Иерусалим
Шрифт:
За цокотом и скрипом Подковной улицы, за булыжниками в волокнистых оливковых пятнах лежал пустырь, где когда-то была церковь Святого Григория, – так однажды рассказывал папа Мэй. Ходили сказки о старом каменном кресте, что сюда принес из Иерусалима монах, чтобы отметить центр своей земли. Крест поместили в алькове церкви, и несколько веков это было святилищем, куда люди совершали паломничества. Его называли рудом в стене. «Руд» означало крест, но в разуме Мэй все спуталось со словом «грубый», и потому каменный крест ей представлялся простым или шершавым, выбитым примитивными инструментами из твердой серой скалы, необделанным и библейским. Монаха прислали ангелы – так он объявил. Тогда ангелы в Боро были обычным делом, а сейчас совсем пропали, если не считать маленькой Мэй. Давно не стало церкви, и только близлежащая улица Григория напоминала, что
Малышка хихикнула, прижавшись к боку Мэй, и мать обернулась посмотреть, что тут смешного. Выше по холму, где Конный Рынок и Подковную улицу перерезали Золотая улица и Лошадиная Ярмарка, образуя перекресток, на углу у Дворца Варьете Винта к стене прислонился статный молодой человек, отворачиваясь и лукаво оглядываясь, словно играя с маленькой Мэй в «ку-ку».
Он словно зачаровал ее дочь, и, присмотревшись, Мэй была вынуждена признать, что зачаровываться было чем. Невысокий, но стройный, он казался гибким, а не жилистым, как Том. Волосы были чернее его туфель – пружинистое гнездо раскрученных лакричных ленточек. Еще темнее словно девичьи глаза, а длинные ресницы кокетливо трепетали, чтобы подразнить ребенка. В восторге от себя, подумала Мэй. И в восторге от нее.

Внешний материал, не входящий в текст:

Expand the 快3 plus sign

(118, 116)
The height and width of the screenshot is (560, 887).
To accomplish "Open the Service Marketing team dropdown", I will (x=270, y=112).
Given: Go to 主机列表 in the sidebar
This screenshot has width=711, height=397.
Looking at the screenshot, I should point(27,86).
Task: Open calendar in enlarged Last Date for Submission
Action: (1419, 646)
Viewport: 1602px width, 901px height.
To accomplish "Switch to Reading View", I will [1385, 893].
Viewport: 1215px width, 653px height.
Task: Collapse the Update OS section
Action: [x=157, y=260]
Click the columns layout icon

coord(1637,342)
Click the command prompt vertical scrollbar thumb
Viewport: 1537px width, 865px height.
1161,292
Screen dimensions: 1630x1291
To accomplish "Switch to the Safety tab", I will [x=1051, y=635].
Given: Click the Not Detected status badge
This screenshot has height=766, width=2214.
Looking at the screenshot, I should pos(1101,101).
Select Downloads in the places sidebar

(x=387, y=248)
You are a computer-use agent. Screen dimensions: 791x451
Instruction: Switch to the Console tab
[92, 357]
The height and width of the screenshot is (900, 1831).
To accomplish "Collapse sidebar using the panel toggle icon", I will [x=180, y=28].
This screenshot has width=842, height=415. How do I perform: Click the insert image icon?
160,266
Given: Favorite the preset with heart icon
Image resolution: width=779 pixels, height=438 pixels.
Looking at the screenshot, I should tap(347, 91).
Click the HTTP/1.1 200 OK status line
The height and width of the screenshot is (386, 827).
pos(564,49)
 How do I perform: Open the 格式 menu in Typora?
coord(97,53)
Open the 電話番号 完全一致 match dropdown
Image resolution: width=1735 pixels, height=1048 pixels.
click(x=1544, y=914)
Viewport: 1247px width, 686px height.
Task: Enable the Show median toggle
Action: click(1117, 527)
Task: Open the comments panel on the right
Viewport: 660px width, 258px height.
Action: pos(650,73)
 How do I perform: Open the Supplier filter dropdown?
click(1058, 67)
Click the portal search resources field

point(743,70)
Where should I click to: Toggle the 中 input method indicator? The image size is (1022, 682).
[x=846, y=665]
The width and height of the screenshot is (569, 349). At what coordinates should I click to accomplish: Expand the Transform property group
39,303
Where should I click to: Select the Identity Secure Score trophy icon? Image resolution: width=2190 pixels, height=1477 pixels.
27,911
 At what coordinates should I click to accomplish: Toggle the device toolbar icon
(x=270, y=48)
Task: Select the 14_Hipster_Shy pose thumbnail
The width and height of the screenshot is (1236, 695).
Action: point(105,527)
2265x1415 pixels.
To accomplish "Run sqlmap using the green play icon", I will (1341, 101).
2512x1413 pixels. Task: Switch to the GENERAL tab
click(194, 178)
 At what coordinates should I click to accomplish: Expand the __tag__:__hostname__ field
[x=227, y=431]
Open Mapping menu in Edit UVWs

Она знала этот тип и их стратегию с ребенком: начать разговор через малыша, чтобы авансы были не так очевидны. Из-за прогулок с Мэй за последние полтора года она успела такого наслушаться. С очаровательным отпрыском иногда и самой отрадно стать предметом внимания. Мэй не возмущалась из-за присвиста или подмигивания – главное, чтобы не от пьяни или хамов. А если и так, их она умела одернуть – умела постоять за себя. Но если мужчина оказывался презентабельным, как вот этот, она не видела никакого вреда в том, чтобы немного пофлиртовать или поговорить минут пять. Не потому, что разлюбила Тома или присматривалась к другим, но в юности она была настоящей красоткой, и с тех пор иногда скучала по взглядам и комплиментам. А кроме того, приблизившись к этому малому, Мэй вдруг померещилось, что ей знакомо его лицо, но, хоть что ты делай, она не могла вспомнить, откуда его узнала. А если она ошибается, тогда это дежавю – чувство, словно что-то уже происходило раньше. К тому же дочери Мэй как будто нравился этот парень с талантом смешить детей.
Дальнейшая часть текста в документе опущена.